Except for the pictures, reproduce the records word for word.

═══ Dataset entries

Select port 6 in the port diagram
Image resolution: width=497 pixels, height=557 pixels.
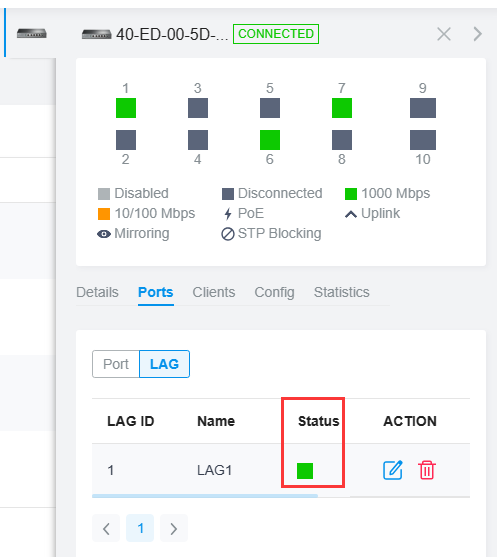click(x=270, y=140)
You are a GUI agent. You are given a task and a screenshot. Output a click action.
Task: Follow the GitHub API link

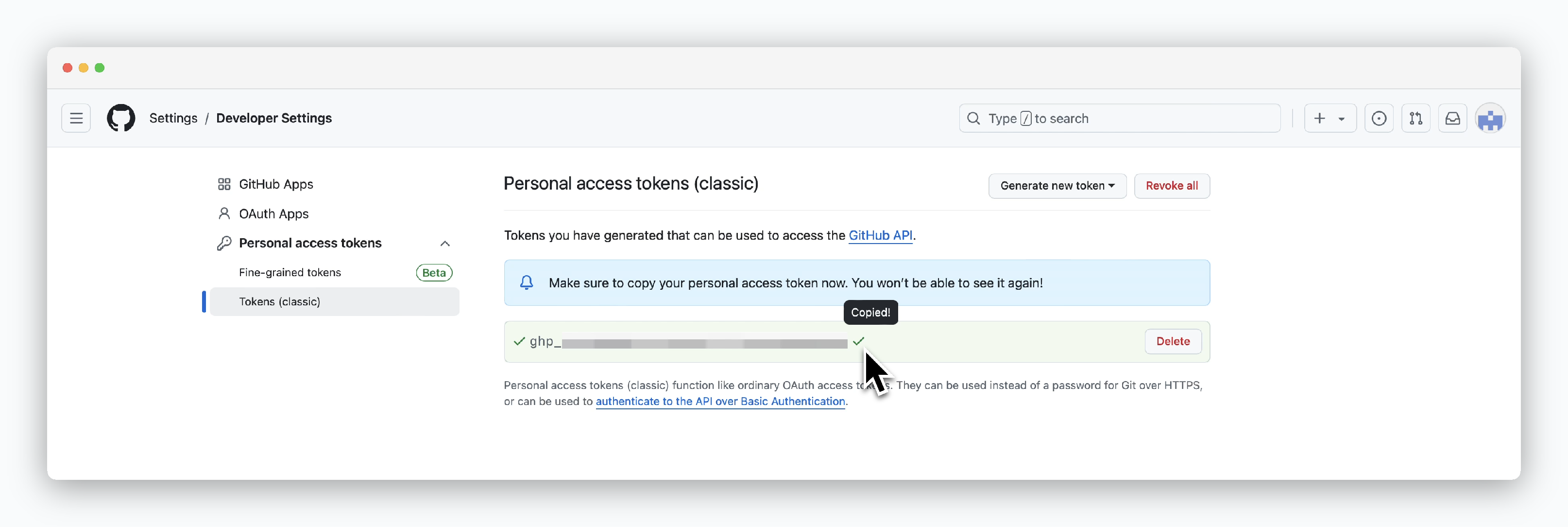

══════

**Exercise answer:**
Select port 6 in the port diagram
Image resolution: width=497 pixels, height=557 pixels.
click(x=270, y=140)
You are a GUI agent. You are given a task and a screenshot. Output a click action.
Task: Follow the GitHub API link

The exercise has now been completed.